LOL ("laughing out loud"), but that story has just been repeated for all practical purposes at the billion-dollar hadron collider at CERN, which not too long ago was reporting a possible discovery of a purported fantasy-like Higgs Boson, an allegedly "faster than light" neutrino, whose existence would negate Einstein's fairly secure theory that the speed of light is the limit.
The story is reported by Ian O'Neill at Discovery News in Faster-Than-Light Neutrinos Caused by Loose Cable? and Jeffrey Kugler at Time Magazine's Science Section in 'Faster Than Light' Neutrino Was Product of Loose Cable at CERN: Einstein Was Right All Along: ‘Faster-Than-Light’ Neutrino Was Product of Error -- A discovery that could have upended a century of physics research was caused by a loose cable. Phew.
We were skeptical from the beginning of these Higgs Boson reports and wrote in More on the God Particle - the Hiccups Boson, oops, Higgs Boson at Einstein's Voice in December last year as follows:
"Now you see it and now you don't, as if the so-called "God particle" had hiccups.
Eryn Brown has the story at the Los Angeles Times in Scientists excited over hints of finding the elusive Higgs boson - latimes.com.
It is an old idea you know. You cut matter in half, then cut it in half, again and again, and then, in the end, what is left?
The answer is: the imagination of modern theoretical physicists."
But do not be mistaken. The theoretical physicists in charge of these billion-dollar instruments now have egg on their faces, as their search for scientific immortality has been sabotaged by a simple electric cable, and they are not going to give up just because the facts do not support their theories.
Quite the contrary, and quite in the spirit of modern "empirical" science, we imagine that they will persevere all the more strongly than ever to prove that they were nevertheless right all along, indeed, until they get the results they WANT, and this in spite of cogent voices in the scientific community who have pointed all along that systematic error at this level of research -- nanosecond timing -- is virtually pre-programmed.
Ian O'neill quotes Lawrence M. Krauss, Director, Origins Project, Arizona State University, and his op-ed in the Los Angeles Times titled "CERN and colliding theories.":
""A dramatic claim from a distinguished laboratory that turns out to be false reinforces the notion that somehow science is not to be trusted, that one can dismiss theories one finds inconvenient, even those whose predictions do agree with observations," he said."
We agree, and note that one has to understand that it is hard to believe that these scientists can measure up to the accuracy of a 60th billionth of a second if they can not even plug their electric cables in securely. What are they measuring with? Light. Hmmm. That is a problem. If something allegedly arrives faster than the very medium being used for measure, then that medium can hardly be used to measure that faster speed, now can it?
EVIDENCE? Yes, we need GOOD evidence.

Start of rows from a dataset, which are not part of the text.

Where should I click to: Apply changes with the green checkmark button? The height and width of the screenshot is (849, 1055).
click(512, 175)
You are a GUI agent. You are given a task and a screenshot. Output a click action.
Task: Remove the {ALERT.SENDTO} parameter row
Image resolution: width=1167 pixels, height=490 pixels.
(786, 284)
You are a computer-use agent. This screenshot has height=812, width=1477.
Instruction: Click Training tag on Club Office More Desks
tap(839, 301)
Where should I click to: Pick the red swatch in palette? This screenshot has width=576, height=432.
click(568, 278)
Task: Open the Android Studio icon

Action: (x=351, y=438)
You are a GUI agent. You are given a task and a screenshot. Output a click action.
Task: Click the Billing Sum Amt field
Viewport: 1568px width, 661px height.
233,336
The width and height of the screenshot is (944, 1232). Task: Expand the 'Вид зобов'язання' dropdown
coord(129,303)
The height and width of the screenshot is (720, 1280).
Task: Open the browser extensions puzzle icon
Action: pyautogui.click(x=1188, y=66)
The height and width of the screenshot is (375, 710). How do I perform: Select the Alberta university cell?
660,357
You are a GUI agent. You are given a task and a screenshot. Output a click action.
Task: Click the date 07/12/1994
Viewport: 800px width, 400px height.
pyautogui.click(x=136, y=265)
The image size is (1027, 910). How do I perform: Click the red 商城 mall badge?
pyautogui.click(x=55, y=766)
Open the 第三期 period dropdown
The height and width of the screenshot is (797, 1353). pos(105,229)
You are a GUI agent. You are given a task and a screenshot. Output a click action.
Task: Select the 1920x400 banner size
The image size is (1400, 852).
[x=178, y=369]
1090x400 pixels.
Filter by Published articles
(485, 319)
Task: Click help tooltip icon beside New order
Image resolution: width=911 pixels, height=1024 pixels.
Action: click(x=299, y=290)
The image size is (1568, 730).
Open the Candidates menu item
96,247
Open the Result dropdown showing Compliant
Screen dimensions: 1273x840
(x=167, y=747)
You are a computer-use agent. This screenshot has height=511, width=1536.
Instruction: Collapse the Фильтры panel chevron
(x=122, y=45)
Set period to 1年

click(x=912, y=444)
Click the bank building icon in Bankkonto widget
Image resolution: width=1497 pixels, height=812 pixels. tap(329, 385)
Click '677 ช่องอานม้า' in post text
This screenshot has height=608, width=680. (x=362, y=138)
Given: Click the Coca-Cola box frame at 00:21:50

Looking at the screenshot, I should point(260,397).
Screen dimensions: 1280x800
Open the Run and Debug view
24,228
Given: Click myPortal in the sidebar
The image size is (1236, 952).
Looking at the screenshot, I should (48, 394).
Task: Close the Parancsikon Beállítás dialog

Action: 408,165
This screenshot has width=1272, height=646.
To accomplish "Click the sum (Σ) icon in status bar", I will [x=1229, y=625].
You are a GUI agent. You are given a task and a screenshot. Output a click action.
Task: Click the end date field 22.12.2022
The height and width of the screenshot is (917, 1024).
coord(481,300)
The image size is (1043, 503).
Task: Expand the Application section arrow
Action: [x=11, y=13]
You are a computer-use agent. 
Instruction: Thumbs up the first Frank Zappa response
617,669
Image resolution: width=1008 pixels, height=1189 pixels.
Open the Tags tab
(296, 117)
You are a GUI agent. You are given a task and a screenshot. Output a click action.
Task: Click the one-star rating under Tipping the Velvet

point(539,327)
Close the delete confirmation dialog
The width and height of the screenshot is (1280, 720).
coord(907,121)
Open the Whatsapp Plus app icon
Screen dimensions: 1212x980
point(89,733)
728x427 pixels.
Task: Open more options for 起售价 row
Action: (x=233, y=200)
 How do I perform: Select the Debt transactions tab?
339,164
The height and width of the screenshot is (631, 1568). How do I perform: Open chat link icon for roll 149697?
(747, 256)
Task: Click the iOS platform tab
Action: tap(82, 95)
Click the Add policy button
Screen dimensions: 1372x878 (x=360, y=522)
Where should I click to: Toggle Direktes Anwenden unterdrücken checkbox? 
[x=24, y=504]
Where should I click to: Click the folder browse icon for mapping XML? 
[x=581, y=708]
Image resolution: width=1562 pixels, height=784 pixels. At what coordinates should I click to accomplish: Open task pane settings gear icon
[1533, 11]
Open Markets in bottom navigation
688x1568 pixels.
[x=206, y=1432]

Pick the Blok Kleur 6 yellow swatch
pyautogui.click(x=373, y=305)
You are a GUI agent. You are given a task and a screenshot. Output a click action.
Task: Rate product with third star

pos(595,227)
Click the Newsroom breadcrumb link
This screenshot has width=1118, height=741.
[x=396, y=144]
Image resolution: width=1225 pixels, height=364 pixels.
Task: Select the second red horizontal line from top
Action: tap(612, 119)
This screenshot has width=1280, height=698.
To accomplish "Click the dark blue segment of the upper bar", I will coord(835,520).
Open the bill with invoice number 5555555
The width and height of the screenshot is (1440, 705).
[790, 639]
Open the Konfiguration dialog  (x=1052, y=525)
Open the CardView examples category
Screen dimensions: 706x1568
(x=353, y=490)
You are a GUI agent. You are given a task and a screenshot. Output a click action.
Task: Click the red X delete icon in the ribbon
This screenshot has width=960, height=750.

And that will take considerably more than what the scientists are offering, regardless of what their instruments allegedly tell them about the theoretical Higgs Boson, now or in the future. On the one hand, they want to tell us that this alleged particle is the foundation of the universe and on the other hand they are telling us they really are having trouble finding that particle. Well, it can't be both. And we expect a universally ubiquitous particle to be -- well -- ubiquitous. Sort of like the Greeks looking for Troy, which they had trouble finding, a FACT which has never disturbed the gullible archaeologists. Maybe modern theoretical physicists and archaeologists should get together, as they appear to be playing the same pea and shell game.